In vitro and in vivo herpetic vector-mediated gene transfer in the pituitary gland: impact on hormone secretion.

Abstract

Herpes simplex virus type 1 (HSV-1)-derived vectors are known to be effective tools to deliver transgenes into normal and neoplastic anterior pituitary (AP) cells in vitro. Our objective was to assess the in vitro and in vivo effects of tsK/beta-gal, a temperature-sensitive HSV-1-derived vector harbouring the E. coli beta-galactosidase gene, on AP hormone secretion as well as on transgene expression in rat AP tumours (hyperplastic prolactinomas). The impact of vector infection on prolactin (PRL) and GH release was determined in vitro in normal and hyperplastic (lactotrophic) dispersed AP cells exposed for 24 h to tsK/beta-gal as well as in vivo in ectopic AP grafts.

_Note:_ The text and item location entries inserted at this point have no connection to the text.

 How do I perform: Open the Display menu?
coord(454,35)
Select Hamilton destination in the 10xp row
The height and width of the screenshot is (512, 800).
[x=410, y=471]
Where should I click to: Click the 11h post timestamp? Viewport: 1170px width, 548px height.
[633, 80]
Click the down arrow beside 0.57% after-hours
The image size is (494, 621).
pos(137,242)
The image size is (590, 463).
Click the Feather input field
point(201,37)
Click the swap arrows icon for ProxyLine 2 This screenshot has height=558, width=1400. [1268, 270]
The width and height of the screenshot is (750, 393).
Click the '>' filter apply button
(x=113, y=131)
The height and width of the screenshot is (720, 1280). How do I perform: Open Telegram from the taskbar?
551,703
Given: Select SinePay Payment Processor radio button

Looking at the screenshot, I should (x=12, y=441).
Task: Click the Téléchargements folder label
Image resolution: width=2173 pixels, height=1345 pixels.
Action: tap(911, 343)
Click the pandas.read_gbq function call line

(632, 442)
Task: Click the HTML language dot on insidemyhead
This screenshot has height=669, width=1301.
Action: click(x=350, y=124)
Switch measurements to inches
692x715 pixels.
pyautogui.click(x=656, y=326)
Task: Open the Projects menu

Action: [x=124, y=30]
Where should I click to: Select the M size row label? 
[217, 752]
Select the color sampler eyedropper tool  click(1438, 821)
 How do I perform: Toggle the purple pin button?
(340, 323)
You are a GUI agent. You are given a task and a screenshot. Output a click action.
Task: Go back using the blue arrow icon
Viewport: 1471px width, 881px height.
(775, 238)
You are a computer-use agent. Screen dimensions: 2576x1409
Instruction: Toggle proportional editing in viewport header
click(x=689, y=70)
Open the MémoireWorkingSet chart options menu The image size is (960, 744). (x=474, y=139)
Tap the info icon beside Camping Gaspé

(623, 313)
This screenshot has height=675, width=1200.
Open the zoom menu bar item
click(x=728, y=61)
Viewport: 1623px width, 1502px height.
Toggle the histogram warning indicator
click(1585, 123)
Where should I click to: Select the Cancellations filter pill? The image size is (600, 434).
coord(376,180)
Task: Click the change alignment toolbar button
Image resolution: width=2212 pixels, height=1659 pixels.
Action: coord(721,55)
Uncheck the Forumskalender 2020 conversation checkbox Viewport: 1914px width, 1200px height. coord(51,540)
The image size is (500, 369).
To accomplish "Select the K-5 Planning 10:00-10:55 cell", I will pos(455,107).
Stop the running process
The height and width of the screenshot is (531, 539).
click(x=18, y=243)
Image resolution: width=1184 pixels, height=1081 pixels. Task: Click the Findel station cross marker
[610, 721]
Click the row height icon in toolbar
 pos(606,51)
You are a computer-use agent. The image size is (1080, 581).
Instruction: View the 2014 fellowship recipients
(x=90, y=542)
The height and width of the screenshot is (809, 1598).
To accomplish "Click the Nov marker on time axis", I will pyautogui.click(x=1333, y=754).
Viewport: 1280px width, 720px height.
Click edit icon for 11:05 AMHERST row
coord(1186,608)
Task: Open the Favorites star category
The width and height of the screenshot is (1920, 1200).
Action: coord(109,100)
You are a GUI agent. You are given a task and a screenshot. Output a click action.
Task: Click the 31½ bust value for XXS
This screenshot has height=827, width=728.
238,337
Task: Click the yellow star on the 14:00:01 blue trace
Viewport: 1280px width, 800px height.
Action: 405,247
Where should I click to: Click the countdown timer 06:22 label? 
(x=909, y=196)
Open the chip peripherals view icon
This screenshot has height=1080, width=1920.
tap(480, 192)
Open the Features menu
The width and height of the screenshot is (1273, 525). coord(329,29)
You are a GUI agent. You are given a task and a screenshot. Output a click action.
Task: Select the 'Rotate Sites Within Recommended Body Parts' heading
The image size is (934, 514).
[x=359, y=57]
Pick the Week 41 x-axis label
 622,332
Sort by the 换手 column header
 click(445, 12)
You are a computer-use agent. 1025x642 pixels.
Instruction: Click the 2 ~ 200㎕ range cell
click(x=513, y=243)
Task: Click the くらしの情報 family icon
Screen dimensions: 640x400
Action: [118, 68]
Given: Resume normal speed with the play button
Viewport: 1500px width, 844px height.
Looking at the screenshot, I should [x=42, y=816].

In some oestrogen-induced prolactinoma-carrying rats, vector suspension was stereotaxically injected into the glands to assess transgene expression in vivo. GH and PRL release was measured by specific RIAs. In vivo transgene expression was assessed by immunohistochemistry for beta-galactosidase and enzymohistochemistry (5-bromo-4-chloro-3-indolyl-beta-d-galactopyranoside). Ectopic pituitary grafts and stereotaxic surgery were performed following standard procedures. At a multiplicity of infection of 0.5, the vector induced a 30 and 22% fall in PRL and GH release respectively in normal AP cells, whereas the corresponding hormone release inhibition for hyperplastic AP cells was 41 and 33% for PRL and GH respectively. In ectopic pituitary grafts, the effect of vector infection on hormone secretion was assessed by measuring serum PRL levels in the host rats every 5 days for 4 weeks post-grafting. In the pituitary-grafted rats that received the viral vector, serum PRL failed to increase to the levels achieved in control-grafted animals. Finally, pituitary tumours stereotaxically injected with tsK/beta-gal showed widespread expression of the beta-galactosidase transgene around the injection areas. The results reported here have implications for basic studies using gene transfer to pituitary gland as well as potential gene therapy approaches to pituitary diseases.